Para que uma bactéria produza uma proteína eucariótica, você precisa isolar o gene codificando essa proteína da célula eucariótica antes da clonagem.

Aqui está o porquê:

* Os genes são os planos: Os genes contêm as instruções para a construção de proteínas.
* As bactérias não sabem ler genes eucarióticos diretamente: As células bacterianas usam um código genético diferente das células eucarióticas.

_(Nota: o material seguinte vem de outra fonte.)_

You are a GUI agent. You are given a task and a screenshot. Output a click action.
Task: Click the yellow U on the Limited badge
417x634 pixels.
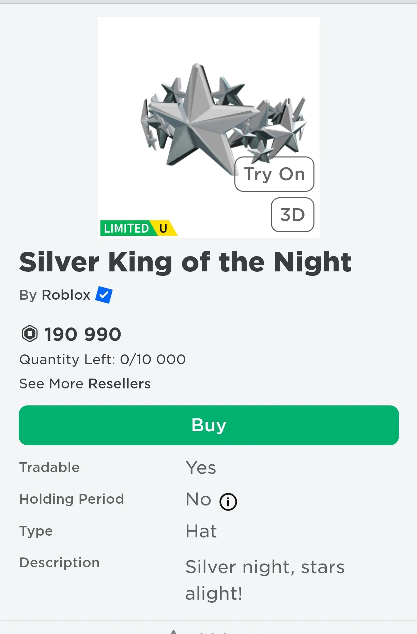click(164, 228)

Eles não podem traduzir o gene eucariótico diretamente em uma proteína.
* clonagem é a solução: Isolando o gene eucariótico e inserindo -o em um vetor de expressão bacteriana, você pode enganar as bactérias a ler e traduzir o gene, produzindo a proteína eucariótica desejada.

Etapas envolvidas no isolamento de um gene eucariótico para clonagem:

1. isolamento de mRNA: Extrato RNA mensageiro (mRNA) da célula eucariótica. Esse mRNA carrega o código genético para a proteína desejada.
2. Transcrição reversa: Converta o mRNA em DNA complementar (cDNA) usando transcriptase reversa. O cDNA é uma cópia de DNA do mRNA e pode ser usado para clonagem.
3. Clonagem: Insira o cDNA em um vetor de expressão bacteriana. Este vetor é um pedaço de DNA que pode se replicar em bactérias e contém todos os elementos necessários para a expressão gênica.

Uma vez que as células bacterianas ocorram o vetor, elas começarão a produzir a proteína eucariótica.